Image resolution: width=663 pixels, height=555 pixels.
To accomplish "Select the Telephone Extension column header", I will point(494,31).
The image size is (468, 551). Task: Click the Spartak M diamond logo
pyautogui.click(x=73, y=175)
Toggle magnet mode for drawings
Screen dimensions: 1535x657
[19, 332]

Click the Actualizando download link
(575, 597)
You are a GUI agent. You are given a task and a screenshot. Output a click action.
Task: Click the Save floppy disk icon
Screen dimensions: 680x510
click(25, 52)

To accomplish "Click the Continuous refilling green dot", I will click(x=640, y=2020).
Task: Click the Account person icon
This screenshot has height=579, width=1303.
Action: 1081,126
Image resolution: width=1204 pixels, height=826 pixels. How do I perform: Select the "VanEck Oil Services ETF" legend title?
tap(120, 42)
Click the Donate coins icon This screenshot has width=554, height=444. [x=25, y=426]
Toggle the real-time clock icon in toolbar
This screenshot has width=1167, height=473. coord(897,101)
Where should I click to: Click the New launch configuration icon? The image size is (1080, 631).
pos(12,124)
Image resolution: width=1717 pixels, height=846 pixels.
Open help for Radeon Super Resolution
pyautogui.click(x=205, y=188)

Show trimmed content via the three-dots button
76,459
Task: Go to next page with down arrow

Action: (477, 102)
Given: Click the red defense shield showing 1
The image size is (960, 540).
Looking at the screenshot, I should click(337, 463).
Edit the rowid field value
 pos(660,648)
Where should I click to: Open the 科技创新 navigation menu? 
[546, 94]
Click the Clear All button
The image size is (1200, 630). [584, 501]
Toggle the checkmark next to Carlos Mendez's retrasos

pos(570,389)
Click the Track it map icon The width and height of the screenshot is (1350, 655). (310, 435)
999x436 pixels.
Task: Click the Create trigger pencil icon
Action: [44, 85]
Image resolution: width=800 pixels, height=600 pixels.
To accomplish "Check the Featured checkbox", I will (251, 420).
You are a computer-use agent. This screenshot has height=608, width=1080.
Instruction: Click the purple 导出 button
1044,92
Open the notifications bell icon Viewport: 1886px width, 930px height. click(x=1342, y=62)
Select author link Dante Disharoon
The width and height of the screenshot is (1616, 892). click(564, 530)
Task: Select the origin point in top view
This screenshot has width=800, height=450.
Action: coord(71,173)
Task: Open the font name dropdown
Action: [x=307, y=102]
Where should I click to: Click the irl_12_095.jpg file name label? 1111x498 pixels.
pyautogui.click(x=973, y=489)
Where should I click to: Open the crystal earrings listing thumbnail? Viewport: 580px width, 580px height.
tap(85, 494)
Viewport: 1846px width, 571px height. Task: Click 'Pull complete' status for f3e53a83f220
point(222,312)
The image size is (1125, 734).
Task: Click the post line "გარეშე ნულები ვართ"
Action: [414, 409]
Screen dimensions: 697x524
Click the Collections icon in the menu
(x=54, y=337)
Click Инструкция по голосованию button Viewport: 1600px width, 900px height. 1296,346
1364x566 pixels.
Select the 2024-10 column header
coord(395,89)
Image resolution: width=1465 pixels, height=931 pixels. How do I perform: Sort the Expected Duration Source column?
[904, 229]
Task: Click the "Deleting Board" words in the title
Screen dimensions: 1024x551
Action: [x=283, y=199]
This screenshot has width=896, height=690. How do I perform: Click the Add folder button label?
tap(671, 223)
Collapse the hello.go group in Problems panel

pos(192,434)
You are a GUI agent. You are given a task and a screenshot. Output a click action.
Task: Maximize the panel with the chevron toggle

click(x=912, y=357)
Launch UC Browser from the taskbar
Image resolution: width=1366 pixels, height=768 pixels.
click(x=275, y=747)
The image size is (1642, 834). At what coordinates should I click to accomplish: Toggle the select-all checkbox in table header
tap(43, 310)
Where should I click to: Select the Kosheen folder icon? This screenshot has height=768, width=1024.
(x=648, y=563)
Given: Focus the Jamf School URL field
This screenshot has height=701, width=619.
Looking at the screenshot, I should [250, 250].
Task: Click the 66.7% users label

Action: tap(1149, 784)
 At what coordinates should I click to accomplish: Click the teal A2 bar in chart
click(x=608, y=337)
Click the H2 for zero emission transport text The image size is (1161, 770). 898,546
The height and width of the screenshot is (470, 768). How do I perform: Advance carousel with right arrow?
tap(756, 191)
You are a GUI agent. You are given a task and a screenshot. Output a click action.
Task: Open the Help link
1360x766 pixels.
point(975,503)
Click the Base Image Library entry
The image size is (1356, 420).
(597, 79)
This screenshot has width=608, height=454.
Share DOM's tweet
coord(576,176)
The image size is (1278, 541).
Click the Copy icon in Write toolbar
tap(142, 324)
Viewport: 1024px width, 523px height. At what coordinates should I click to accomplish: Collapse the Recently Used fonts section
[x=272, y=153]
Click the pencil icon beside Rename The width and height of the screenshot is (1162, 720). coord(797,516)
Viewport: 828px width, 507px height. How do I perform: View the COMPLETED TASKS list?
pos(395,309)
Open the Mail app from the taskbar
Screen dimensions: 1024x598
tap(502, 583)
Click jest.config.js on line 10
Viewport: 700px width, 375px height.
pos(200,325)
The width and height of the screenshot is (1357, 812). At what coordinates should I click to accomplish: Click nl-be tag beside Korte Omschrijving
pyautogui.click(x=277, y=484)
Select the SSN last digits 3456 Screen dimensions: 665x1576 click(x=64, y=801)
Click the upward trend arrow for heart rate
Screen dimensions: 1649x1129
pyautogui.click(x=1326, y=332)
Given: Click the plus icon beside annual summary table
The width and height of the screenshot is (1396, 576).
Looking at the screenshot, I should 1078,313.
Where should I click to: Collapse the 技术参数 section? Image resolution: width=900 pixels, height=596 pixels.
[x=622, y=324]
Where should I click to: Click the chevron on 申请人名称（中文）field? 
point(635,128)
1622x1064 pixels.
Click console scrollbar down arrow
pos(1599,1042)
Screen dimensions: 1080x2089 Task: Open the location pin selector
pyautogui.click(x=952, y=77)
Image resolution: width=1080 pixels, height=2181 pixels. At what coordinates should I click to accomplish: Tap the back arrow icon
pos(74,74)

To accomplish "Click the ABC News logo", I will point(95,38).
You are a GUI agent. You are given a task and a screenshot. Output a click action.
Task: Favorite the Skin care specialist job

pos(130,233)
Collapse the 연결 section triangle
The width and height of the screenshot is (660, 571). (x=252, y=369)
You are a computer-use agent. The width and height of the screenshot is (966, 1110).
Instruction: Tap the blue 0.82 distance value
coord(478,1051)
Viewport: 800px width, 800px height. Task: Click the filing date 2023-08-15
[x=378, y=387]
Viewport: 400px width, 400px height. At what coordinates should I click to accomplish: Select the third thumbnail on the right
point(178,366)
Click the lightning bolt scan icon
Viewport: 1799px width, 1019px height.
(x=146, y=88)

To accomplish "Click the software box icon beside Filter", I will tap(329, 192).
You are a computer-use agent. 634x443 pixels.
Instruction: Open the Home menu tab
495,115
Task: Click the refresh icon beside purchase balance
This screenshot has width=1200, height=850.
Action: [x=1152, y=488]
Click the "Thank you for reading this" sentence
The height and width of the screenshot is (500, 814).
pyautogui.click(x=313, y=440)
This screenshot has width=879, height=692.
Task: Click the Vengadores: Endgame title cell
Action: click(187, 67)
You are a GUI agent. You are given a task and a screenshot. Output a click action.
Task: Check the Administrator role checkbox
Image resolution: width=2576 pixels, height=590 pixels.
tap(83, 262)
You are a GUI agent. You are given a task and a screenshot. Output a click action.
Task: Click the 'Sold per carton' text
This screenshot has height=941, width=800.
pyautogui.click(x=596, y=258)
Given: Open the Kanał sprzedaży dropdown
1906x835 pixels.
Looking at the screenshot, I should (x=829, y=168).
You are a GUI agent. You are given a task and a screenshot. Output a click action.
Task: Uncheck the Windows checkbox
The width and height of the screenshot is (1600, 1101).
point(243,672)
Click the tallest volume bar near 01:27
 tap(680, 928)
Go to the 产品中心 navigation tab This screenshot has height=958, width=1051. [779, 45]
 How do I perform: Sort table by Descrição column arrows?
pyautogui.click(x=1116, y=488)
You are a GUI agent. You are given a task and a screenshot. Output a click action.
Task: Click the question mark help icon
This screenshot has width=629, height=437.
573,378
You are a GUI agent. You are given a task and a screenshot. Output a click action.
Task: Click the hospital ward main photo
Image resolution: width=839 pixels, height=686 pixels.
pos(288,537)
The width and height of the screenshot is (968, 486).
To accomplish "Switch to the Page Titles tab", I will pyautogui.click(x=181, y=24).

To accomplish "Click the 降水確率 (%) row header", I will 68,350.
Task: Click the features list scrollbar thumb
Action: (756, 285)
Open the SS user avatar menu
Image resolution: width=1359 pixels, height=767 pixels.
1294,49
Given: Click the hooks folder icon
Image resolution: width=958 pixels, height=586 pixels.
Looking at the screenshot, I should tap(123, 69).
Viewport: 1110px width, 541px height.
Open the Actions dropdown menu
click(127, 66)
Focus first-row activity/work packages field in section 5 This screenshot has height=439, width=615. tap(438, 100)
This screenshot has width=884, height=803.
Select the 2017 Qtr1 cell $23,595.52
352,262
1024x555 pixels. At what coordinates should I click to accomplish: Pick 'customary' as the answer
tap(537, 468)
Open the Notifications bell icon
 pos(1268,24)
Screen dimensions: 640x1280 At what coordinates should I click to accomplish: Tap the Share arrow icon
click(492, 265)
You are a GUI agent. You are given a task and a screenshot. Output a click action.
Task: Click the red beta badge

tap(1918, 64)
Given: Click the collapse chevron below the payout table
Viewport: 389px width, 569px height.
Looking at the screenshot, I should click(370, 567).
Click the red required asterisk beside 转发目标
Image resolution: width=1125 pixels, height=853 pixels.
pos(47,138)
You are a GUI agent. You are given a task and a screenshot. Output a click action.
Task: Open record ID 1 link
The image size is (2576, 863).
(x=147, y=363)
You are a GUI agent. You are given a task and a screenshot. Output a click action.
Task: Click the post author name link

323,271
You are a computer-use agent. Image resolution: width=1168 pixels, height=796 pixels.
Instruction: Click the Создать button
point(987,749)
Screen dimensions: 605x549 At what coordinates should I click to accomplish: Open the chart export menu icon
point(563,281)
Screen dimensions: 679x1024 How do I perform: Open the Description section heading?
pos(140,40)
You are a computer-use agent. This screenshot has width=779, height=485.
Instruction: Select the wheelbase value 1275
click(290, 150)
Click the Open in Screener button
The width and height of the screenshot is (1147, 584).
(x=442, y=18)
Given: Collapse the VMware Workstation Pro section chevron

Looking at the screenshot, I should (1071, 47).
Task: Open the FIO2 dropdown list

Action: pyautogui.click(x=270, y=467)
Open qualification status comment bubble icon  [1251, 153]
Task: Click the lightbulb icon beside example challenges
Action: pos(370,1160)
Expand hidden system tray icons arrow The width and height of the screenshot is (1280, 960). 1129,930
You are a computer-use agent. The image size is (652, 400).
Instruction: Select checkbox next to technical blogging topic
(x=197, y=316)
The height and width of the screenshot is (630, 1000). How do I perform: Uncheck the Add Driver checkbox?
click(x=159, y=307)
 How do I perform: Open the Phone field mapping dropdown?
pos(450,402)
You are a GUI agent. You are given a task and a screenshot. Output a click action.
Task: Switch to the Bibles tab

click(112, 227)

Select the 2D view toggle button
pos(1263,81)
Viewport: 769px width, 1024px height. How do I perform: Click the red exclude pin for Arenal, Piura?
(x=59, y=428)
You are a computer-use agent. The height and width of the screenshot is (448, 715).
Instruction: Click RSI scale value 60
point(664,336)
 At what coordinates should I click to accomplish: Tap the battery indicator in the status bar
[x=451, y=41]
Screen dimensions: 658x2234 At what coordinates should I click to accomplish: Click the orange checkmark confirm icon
---+---
Transcribe the records above exactly, beginning at the line that contains "Select author link Dante Disharoon" and ending with the line that contains "1364x566 pixels.", both included, and nothing else.

- Reply to the exercise:
Select author link Dante Disharoon
The width and height of the screenshot is (1616, 892). click(564, 530)
Task: Select the origin point in top view
This screenshot has width=800, height=450.
Action: coord(71,173)
Task: Open the font name dropdown
Action: [x=307, y=102]
Where should I click to: Click the irl_12_095.jpg file name label? 1111x498 pixels.
pyautogui.click(x=973, y=489)
Where should I click to: Open the crystal earrings listing thumbnail? Viewport: 580px width, 580px height.
tap(85, 494)
Viewport: 1846px width, 571px height. Task: Click 'Pull complete' status for f3e53a83f220
point(222,312)
The image size is (1125, 734).
Task: Click the post line "გარეშე ნულები ვართ"
Action: [414, 409]
Screen dimensions: 697x524
Click the Collections icon in the menu
(x=54, y=337)
Click Инструкция по голосованию button Viewport: 1600px width, 900px height. 1296,346
1364x566 pixels.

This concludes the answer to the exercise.